I have been playing new console video games of late; specifically, Guitar Hero II for the PS2 and the Nintendo Wii. Both feature controllers that engage a broader range of physical gestures than the usual button pushing fare. With the former, my four year-old son and I get to play lead guitar and bass on Motley Crue’s Shout at the Devil: nothing like a proud father watching his toddler son shredding heavy metal riffs. With the Wii, it is as if my wrists and arms- which had been trained over the years to stay dormant at my sides during video game play- have become liberated and can now express themselves like Balanchine dancers. Forget the fact that the graphical sophistication of Wii Tennis and Bowling is far less impressive than even the worst games on Xbox360; we are seeing a new kind of empathy for physical gestures, beyond the typical keyboard, mouse-over and click regimen. This speaks to new forms of engagement.

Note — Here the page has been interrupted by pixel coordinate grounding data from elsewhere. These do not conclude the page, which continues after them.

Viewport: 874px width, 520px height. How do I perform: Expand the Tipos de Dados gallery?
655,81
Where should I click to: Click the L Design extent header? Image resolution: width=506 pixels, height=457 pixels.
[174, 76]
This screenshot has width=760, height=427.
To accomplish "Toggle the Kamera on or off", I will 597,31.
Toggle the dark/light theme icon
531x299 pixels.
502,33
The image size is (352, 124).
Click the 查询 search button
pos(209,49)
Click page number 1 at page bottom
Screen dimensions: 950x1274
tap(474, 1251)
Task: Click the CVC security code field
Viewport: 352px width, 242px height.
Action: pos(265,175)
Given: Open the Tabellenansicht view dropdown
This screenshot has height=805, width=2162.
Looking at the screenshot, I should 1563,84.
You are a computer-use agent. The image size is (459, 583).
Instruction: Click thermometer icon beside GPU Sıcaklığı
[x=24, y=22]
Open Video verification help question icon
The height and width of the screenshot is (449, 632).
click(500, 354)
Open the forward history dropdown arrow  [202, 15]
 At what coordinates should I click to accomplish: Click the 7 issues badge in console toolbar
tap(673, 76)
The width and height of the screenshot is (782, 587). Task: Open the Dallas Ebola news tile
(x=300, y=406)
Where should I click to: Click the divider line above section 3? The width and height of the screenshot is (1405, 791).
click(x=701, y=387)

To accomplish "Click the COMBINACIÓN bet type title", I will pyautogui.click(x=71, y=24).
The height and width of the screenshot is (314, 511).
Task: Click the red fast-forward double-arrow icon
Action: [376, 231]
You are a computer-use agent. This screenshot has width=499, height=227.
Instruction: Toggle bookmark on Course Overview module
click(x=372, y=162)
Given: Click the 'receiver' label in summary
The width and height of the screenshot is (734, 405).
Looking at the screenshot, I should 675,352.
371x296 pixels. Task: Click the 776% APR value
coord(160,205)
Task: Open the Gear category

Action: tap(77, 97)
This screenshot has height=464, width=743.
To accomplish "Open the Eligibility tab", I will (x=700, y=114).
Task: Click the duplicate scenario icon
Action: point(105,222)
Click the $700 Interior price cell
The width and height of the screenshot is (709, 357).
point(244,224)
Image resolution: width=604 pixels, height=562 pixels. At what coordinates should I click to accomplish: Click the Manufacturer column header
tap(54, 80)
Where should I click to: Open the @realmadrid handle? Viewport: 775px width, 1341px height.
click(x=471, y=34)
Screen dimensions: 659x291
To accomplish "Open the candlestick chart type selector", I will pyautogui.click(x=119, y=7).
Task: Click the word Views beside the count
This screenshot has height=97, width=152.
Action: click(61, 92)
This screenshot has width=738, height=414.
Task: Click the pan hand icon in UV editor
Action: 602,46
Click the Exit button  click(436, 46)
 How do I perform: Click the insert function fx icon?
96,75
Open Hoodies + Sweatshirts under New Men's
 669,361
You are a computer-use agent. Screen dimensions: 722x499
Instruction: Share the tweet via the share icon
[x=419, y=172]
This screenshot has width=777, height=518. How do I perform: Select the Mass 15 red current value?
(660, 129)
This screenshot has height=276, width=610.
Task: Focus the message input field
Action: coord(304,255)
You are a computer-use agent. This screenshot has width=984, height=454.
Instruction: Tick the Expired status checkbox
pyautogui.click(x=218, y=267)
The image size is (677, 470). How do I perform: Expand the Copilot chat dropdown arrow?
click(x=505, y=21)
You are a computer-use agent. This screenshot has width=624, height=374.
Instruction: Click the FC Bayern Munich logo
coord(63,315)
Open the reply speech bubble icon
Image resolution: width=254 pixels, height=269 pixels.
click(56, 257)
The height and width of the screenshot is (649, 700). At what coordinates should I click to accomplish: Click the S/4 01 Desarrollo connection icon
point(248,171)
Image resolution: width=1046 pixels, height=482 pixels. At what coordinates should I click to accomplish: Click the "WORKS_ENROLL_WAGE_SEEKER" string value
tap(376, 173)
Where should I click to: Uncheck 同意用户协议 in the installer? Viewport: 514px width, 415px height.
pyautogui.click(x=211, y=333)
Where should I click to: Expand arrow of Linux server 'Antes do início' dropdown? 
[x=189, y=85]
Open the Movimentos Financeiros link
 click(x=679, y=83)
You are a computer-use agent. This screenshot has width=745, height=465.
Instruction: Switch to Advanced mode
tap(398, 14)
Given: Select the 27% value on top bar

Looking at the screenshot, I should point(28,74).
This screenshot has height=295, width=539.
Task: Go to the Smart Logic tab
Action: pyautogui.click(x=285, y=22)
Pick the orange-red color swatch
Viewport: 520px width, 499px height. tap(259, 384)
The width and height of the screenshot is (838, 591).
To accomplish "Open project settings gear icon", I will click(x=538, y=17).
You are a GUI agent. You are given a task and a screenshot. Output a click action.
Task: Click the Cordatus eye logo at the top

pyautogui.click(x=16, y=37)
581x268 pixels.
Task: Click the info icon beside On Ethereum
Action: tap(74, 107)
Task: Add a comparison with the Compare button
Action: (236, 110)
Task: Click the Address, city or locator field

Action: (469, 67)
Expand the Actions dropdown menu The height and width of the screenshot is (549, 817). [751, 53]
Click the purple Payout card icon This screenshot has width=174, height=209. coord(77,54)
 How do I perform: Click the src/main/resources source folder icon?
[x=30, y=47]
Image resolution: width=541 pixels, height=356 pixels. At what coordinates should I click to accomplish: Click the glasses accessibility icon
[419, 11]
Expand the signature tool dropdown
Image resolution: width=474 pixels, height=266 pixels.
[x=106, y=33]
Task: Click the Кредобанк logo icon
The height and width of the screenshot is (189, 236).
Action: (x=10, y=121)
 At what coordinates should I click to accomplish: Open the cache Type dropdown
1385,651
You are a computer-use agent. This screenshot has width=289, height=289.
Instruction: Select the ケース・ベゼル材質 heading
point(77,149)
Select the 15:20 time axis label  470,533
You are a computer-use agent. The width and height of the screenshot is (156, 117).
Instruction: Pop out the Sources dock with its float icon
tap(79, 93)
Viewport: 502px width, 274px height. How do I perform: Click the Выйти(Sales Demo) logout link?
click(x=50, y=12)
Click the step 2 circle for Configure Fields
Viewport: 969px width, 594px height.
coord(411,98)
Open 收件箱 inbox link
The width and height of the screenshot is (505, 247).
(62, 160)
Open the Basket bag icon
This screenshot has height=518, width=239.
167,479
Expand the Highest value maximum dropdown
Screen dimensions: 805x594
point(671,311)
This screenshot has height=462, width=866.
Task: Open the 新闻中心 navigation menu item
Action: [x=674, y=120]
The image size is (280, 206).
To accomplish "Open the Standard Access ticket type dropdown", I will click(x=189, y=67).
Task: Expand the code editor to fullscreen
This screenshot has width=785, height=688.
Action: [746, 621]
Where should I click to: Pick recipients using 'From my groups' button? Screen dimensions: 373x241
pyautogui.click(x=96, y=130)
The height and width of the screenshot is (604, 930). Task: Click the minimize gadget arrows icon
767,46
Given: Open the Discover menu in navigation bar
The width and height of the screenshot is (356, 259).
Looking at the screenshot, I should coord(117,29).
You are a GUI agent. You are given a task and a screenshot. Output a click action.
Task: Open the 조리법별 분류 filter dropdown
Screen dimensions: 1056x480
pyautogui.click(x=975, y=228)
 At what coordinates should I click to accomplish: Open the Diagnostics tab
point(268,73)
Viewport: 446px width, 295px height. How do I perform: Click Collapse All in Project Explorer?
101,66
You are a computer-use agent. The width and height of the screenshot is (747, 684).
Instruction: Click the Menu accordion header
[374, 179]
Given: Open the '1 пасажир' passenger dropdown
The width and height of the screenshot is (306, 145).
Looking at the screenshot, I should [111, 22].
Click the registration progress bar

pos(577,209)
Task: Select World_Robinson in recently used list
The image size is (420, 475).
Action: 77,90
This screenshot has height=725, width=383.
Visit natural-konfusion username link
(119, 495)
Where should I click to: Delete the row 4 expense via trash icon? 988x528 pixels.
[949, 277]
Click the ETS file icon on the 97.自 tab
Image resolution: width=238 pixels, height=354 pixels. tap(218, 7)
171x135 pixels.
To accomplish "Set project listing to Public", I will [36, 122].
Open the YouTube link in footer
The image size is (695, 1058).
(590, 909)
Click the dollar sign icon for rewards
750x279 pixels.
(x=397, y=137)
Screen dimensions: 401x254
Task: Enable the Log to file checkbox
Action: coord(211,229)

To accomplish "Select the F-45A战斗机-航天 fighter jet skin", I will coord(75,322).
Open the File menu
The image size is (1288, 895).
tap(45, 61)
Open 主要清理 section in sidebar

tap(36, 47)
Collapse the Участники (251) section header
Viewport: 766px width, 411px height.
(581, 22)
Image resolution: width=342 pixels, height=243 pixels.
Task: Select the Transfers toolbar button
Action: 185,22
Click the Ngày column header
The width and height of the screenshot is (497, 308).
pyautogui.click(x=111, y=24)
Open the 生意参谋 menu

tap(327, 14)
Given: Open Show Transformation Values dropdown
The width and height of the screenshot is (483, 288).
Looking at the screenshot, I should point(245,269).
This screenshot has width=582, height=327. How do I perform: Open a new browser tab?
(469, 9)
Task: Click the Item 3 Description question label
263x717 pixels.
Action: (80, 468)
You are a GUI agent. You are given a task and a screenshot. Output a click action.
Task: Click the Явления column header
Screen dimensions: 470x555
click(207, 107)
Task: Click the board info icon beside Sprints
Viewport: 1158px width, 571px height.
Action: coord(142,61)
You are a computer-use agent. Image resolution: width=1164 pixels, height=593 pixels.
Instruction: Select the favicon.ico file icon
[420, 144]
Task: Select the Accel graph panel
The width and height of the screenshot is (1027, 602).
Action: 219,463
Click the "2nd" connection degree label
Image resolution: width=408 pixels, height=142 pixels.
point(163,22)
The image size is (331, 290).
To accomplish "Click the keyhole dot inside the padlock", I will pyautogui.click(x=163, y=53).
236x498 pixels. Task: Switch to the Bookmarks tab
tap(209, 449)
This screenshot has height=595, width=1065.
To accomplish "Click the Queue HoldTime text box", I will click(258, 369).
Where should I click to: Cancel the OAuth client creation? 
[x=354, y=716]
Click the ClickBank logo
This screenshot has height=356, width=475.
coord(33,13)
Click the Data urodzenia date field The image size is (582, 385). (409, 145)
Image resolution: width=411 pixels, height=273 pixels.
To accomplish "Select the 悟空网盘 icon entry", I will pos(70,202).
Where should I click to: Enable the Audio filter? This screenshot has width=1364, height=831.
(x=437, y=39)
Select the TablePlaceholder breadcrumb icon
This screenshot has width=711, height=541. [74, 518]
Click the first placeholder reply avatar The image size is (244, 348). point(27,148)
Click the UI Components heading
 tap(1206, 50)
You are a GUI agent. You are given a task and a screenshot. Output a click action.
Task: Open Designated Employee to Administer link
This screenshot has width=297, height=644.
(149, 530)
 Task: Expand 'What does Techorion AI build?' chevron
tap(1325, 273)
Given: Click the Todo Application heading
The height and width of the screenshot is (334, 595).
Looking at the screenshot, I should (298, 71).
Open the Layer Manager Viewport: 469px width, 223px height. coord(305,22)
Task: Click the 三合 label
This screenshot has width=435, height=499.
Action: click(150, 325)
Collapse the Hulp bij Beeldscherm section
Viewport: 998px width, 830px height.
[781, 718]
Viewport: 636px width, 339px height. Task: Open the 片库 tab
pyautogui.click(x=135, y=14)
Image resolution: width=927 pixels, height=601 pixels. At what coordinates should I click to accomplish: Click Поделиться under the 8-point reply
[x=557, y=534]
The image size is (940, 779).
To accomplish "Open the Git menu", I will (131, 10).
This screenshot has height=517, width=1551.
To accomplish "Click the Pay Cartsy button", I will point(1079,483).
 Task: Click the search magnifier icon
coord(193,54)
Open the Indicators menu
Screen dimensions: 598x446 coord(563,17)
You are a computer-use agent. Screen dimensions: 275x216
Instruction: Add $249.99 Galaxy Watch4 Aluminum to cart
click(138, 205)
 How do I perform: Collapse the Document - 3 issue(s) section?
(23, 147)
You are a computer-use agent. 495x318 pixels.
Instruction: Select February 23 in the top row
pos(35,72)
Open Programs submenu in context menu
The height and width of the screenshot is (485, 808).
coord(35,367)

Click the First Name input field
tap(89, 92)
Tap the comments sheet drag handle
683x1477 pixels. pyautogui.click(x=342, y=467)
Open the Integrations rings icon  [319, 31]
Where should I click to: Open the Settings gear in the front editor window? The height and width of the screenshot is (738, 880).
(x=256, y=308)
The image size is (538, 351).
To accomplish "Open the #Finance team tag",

We are half way through the 2006 study of Media Futures. API is the 3rd of 5 elements, and this next chapter within API is a critical switch where we trace the evolution from physical to electronic gestures, from explicit to implicit data. The title, "Poverty and Wealth in the Gesture Economy" comprises two parts: (1) poverty: the visual representation of physical gestures; and (2) wealth: the direct transmission of electronic gestures.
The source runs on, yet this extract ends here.